ВОЙНА И ЖИЗНЬ

We use cookies. Read the Privacy and Cookie Policy

ВОЙНА И ЖИЗНЬ

I

Это было второго августа в день объявления войны. Пробираясь из Голландии в Париж, я должен был пешком перейти французскую границу. Светало. Мы шли полями, меж золотой тяжелой пшеницы. Пели жаворонки. Мои спутники, призванные мобилизацией французы, молчали. По пустой дороге прошли коровы и жалобно зазвенел бубенец. Вдали показался часовой. Зачем-то он выстрелил в воздух, и этот резкий сухой звук был нов среди мирной тишины деревенского утра. Солдаты запели «Марсельезу». Начались баснословные рассказы о первых битвах, о тысячах убитых, то испуганные, то хвастливые. Навстречу прошли беженцы-немцы с ребятишками, с узлами, спешившие убежать из Франции.

— Eh, ben! c’est la gu?rre! — сказал задумчиво часовой.

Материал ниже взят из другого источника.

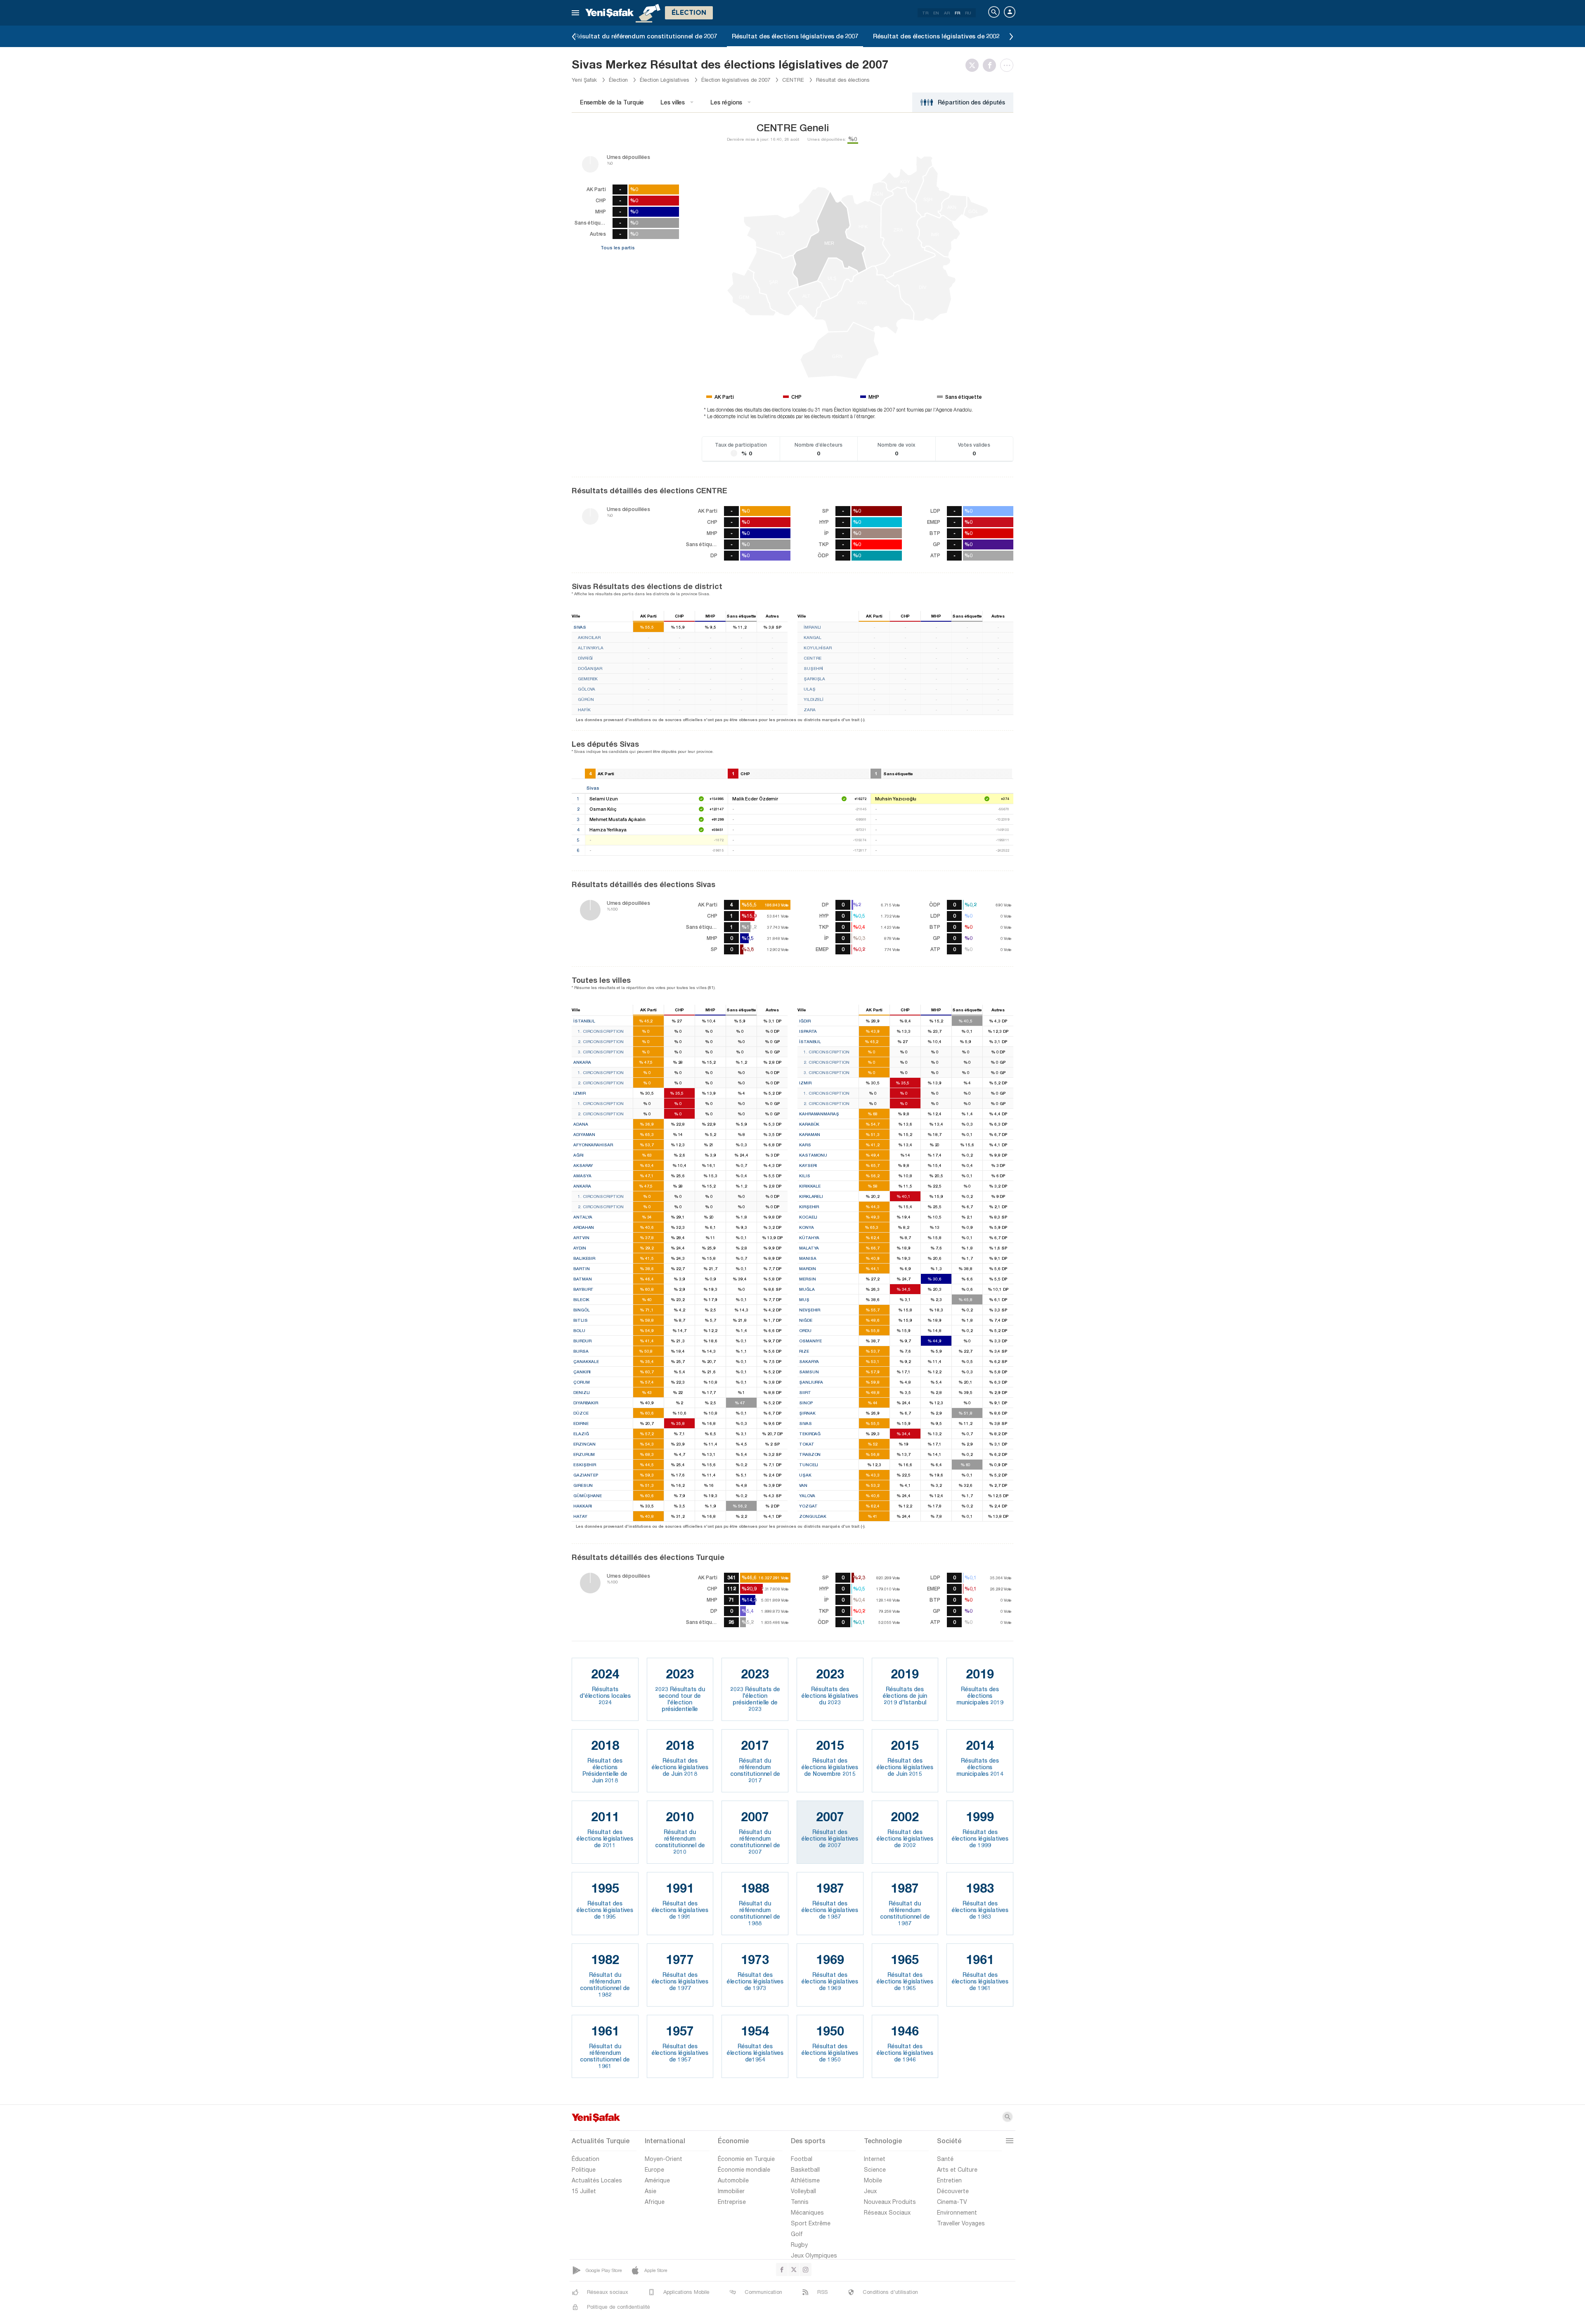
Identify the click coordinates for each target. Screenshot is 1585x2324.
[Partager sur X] (974, 65)
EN (936, 12)
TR (925, 12)
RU (968, 12)
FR (957, 12)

В последний раз я оглянулся назад на белую дорогу, наклоняющиеся к земле хлеба, на далекий дымок деревушки. Я не знал тогда, что через несколько дней снаряды сожгут эту ферму и конница вытопчет эти поля. Я не знал, что война — ни на месяц и ни на год, что это ясное утро — рубеж между эпохами и что прежних дней, легких и беспечных, больше не будет.

II

В нашем «Телятнике» жарко. Человек тридцать зуавов. Они все время пьют красное вино. Каждые четверть часа навстречу нам ползет воинский поезд — солдаты, высунувшись из вагонов, что-то кричат. На станциях толпы уезжающих. Проводы. Нашим зуавам подают все новые бутылки. Мы ползем тихо, и паровоз заунывно стонет. На перронах, на насыпях, у шлагбаумов стоят заплаканные женщины и машут платочками. Кто-то написал мелом на нашем вагоне: «Train de plaisir pour Berlin», но никому не весело. Пьют и поют: «Мариетта, Мариетта»… Ошалевшие от вина, от жары, от крика, не знают, не думают, не помнят. Война? Берлин? Смерть?.. Чорт возьми, еще литр! Только бы не думать. «Мариетта! Маленькая Мариетта!»… А злое, беспощадное солнце льет тяжелый зной.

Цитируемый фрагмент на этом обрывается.